Exercise details ▸
Rewrite the lines below with "screen capture" in place of "screenshot", keeping everything else the same. Leave out the pictures.

[Begin]

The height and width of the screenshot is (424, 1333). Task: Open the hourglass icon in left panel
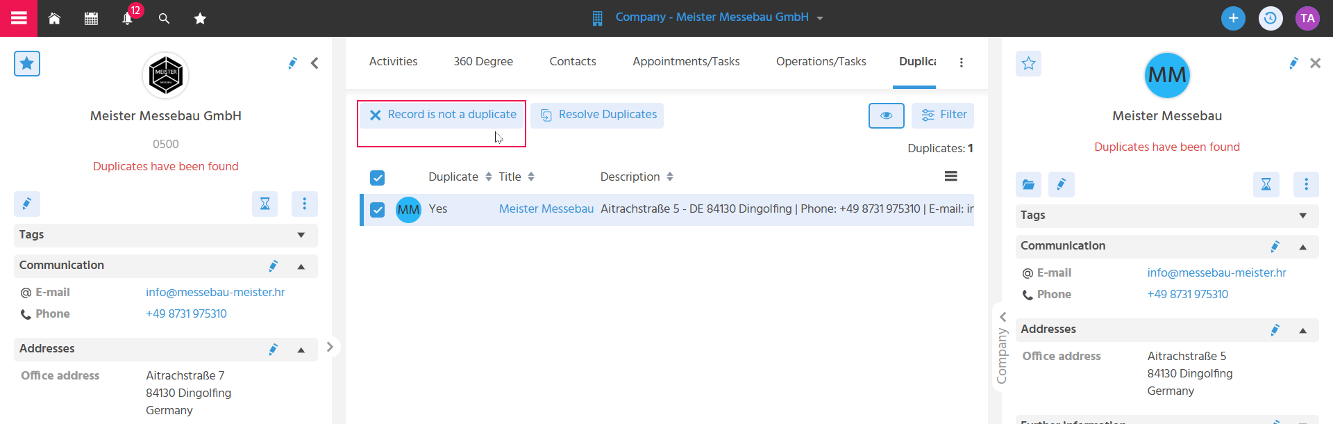coord(265,204)
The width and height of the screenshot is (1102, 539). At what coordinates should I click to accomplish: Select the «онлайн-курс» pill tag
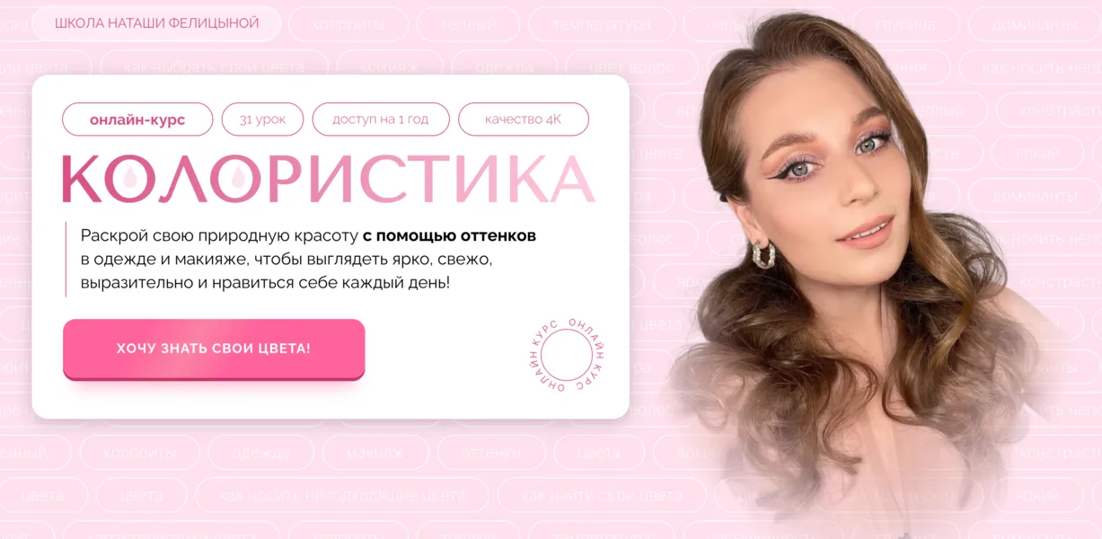137,119
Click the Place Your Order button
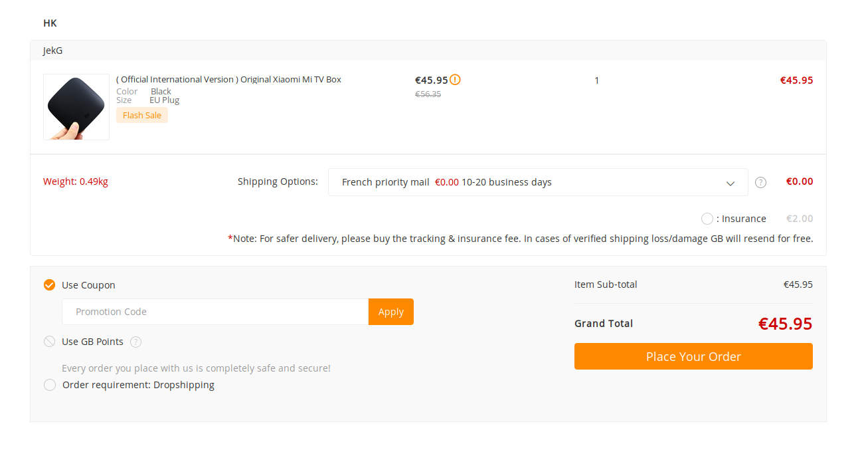Image resolution: width=858 pixels, height=452 pixels. click(x=693, y=356)
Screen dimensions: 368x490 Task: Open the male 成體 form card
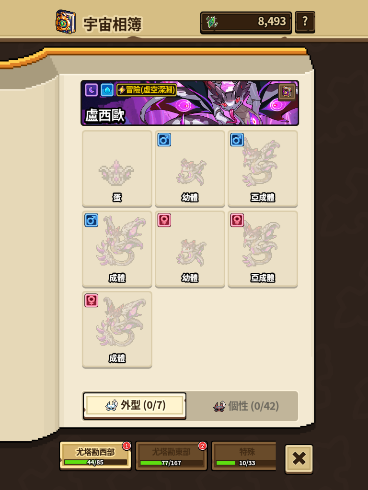tap(117, 249)
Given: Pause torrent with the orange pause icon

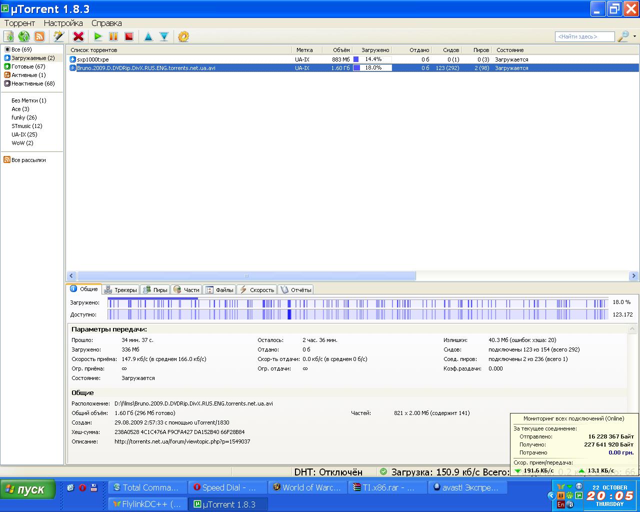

[End]

The output ▸
The height and width of the screen capture is (424, 1333). Task: Open the hourglass icon in left panel
coord(265,204)
The width and height of the screen capture is (1102, 539). At what coordinates should I click to accomplish: Select the «онлайн-курс» pill tag
137,119
Click the Place Your Order button
Image resolution: width=858 pixels, height=452 pixels. click(x=693, y=356)
Screen dimensions: 368x490 Task: Open the male 成體 form card
tap(117, 249)
Given: Pause torrent with the orange pause icon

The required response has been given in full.